Progressive Cattle Editor David Cooper Published on 22 May 2020

All the experience and knowledge gained by producers through a lifetime in the beef industry is now being put to the test. Stunningly, it may not be enough to fully grasp the economic impact felt by producers in the supply chain.

The COVID-19 pandemic has evolved with sudden devastation on agriculture. In March and early April, the issue was how to properly distribute beef processed for restaurants and schools into grocers. Now the situation is more dire.

When two dozen meat-packing facilities closed in April due to worker safety issues, it plunged cattle slaughter for the first week of May down to 425,000 head, a 37% decrease now felt nationwide.

With less available capacity to process the growing number of fat cattle, the overwhelmed packing segment is pinching off beef supplies to a nation hungry for beef.

This is not a challenge that will be resolved easily or quickly. But it must be met with every available resource for producers to survive an awesome strain.

You are undoubtedly feeling every ounce of that weight. The 5-area weekly weighted average steer price was at $98 per hundredweight (cwt) on May 6, far below last year’s average price of $125.

In yet another cruel twist, the price of the weekly Choice cutout soared from $230 to $350 in a two-week span. When a Tyson Foods board chairman told America the country’s food supply is breaking, it was a jarring statement, especially for producers still looking at a healthy herd of cattle that represents years of work and sacrifice.

But, truly, the supply chain cannot survive without a functional network of processors. That won’t happen unless facilities meet sufficient standards from federal safety inspectors and local health officials. Plants must require space between workers, fewer cutters, slower processing speeds on the belt and a way to test those doing the work.
####################
Work request A: Return the passage of the beef industry article between "This is not" and "price of $125.", inclusive.
Work request B: According to the beef industry article, why did cattle slaughter drop in the first week of May? Answer in one to three sentences.

Excerpted records:
####################
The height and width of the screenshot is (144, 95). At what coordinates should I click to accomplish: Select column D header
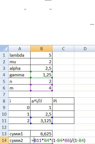tap(85, 48)
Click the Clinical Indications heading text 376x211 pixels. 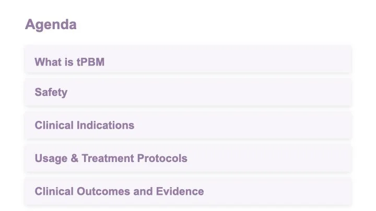click(x=85, y=125)
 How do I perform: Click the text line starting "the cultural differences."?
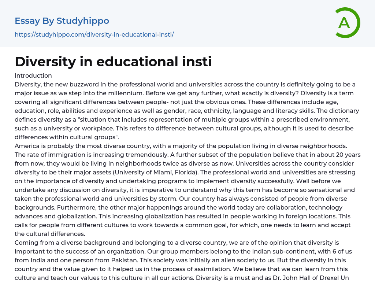[50, 234]
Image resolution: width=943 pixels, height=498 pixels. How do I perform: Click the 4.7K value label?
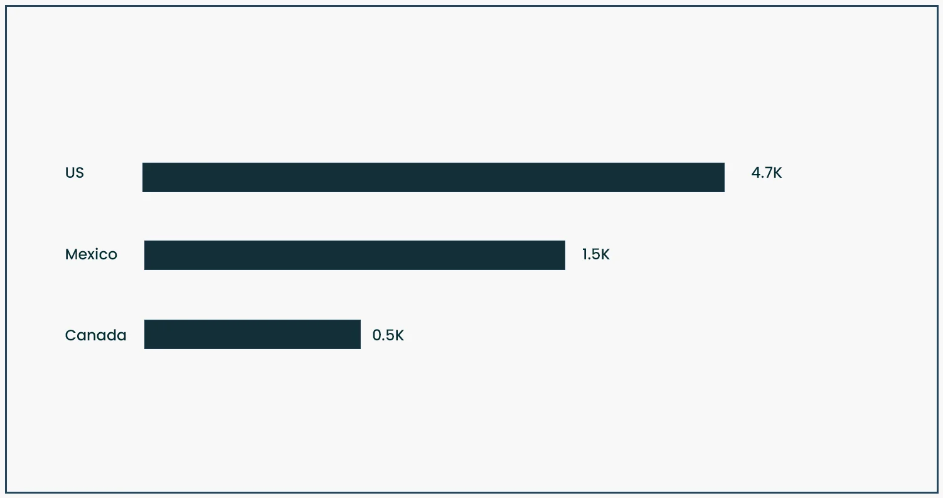(x=766, y=173)
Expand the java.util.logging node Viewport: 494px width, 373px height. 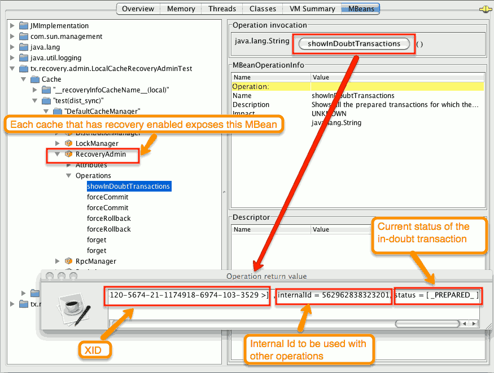[x=13, y=58]
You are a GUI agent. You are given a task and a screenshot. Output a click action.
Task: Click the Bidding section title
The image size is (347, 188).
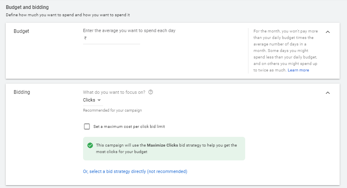pyautogui.click(x=22, y=92)
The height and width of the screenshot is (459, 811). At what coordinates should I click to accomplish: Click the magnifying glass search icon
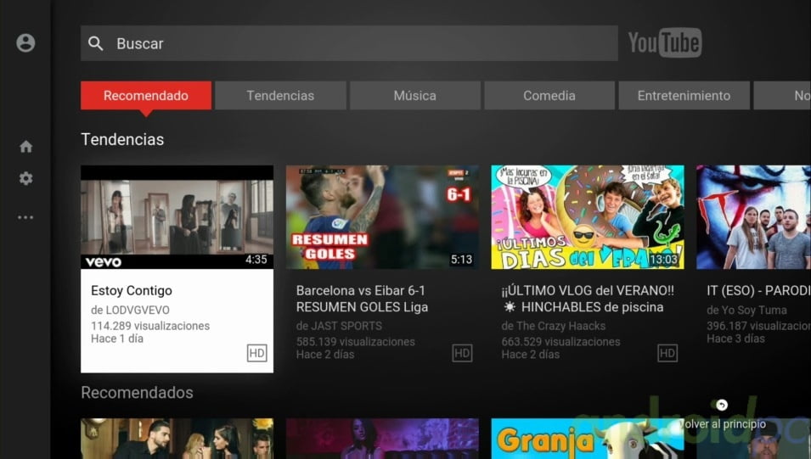[96, 43]
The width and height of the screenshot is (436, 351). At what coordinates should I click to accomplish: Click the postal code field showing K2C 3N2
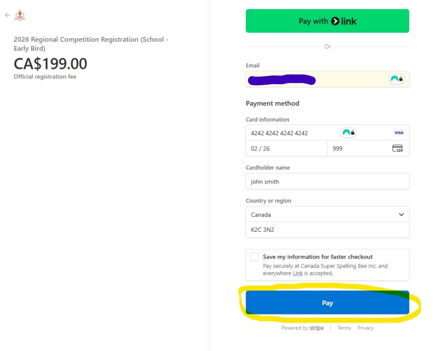point(327,230)
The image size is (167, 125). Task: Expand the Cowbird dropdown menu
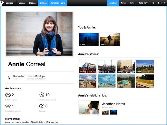coord(10,3)
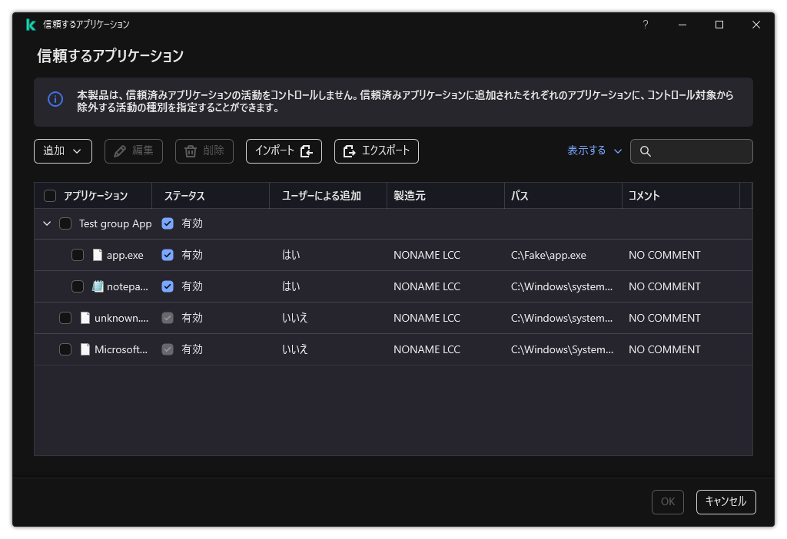Image resolution: width=787 pixels, height=539 pixels.
Task: Open the 追加 dropdown menu
Action: pos(63,151)
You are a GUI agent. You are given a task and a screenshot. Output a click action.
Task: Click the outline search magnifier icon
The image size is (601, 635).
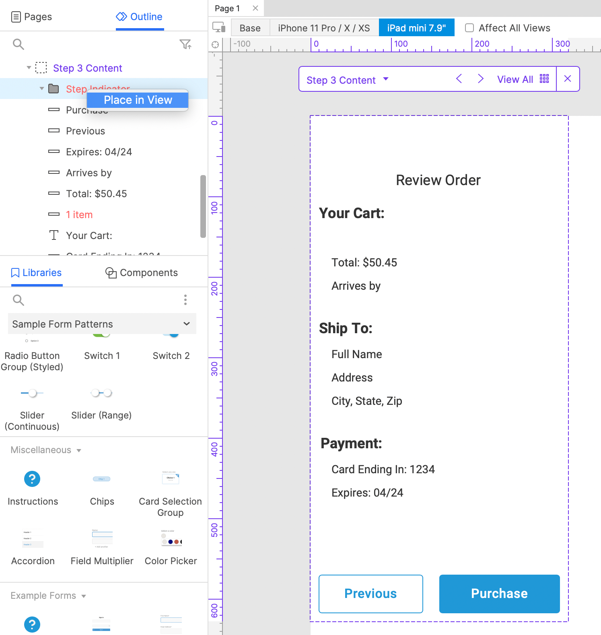(x=19, y=44)
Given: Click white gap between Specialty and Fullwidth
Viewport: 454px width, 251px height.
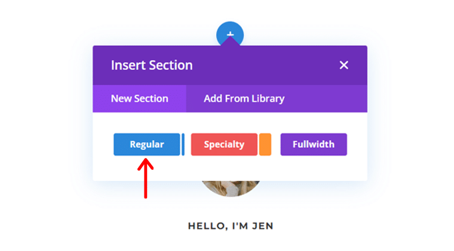Looking at the screenshot, I should [x=275, y=144].
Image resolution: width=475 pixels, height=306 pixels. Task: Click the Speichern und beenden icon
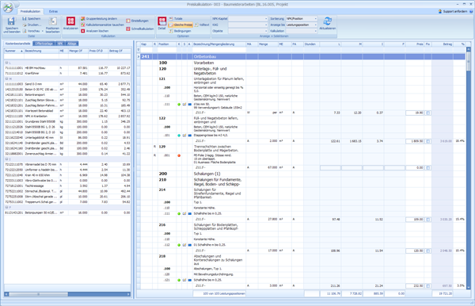(x=12, y=21)
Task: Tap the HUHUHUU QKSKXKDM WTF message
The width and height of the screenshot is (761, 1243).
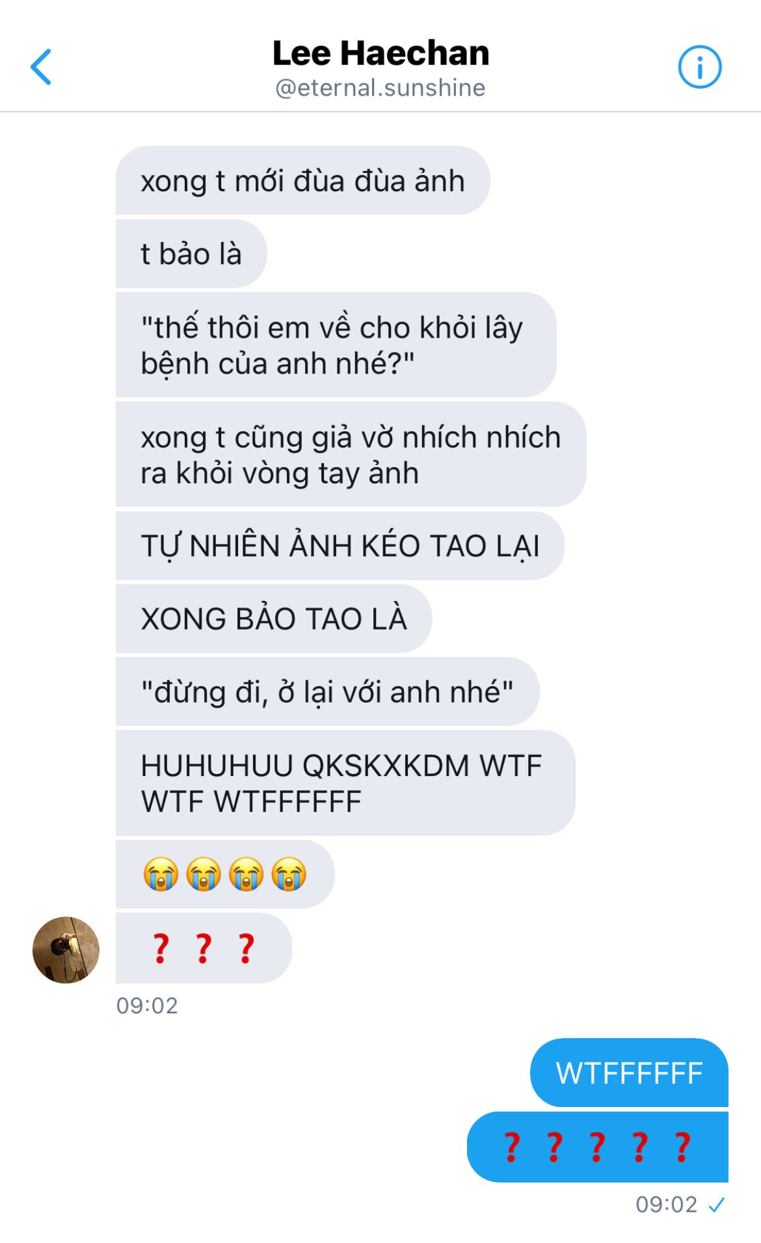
####################
Task answer A:
This is not a challenge that will be resolved easily or quickly. But it must be met with every available resource for producers to survive an awesome strain.

You are undoubtedly feeling every ounce of that weight. The 5-area weekly weighted average steer price was at $98 per hundredweight (cwt) on May 6, far below last year’s average price of $125.

Task answer B: Two dozen meat-packing facilities closed in April because of worker safety issues. This cut cattle slaughter for the first week of May to 425,000 head, a 37% decrease.